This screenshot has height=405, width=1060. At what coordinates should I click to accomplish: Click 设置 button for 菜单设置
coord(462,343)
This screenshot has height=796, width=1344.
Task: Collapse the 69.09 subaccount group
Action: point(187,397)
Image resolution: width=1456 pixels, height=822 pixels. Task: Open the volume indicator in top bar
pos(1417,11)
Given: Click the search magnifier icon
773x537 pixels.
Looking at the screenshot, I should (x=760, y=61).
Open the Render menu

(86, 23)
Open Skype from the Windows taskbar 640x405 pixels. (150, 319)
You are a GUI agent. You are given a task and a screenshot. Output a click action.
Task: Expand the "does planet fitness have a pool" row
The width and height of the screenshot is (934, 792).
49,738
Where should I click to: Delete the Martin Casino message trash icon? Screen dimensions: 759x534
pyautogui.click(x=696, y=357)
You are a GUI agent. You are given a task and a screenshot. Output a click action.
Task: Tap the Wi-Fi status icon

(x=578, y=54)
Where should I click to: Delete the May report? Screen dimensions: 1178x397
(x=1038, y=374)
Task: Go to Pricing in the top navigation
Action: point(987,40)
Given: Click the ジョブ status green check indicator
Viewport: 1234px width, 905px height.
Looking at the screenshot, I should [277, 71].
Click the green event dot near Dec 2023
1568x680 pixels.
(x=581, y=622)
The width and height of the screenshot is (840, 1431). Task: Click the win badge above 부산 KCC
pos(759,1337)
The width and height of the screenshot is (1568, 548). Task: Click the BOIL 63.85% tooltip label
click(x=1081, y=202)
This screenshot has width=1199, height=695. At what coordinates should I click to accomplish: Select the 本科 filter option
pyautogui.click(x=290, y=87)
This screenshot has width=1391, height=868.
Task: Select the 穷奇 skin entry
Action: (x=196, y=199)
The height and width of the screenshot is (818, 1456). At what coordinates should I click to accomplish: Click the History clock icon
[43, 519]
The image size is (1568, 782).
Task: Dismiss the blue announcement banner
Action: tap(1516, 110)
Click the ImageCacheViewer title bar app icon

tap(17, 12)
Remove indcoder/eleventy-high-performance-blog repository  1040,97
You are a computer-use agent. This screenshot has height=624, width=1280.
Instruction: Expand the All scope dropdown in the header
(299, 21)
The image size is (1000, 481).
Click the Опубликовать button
• • •
● Instructions for the task
Reproduce the lines of the entries above exactly, but only from the line containing "Instruction: Expand the" through the final line.

● Response to the task
Instruction: Expand the All scope dropdown in the header
(299, 21)
The image size is (1000, 481).
Click the Опубликовать button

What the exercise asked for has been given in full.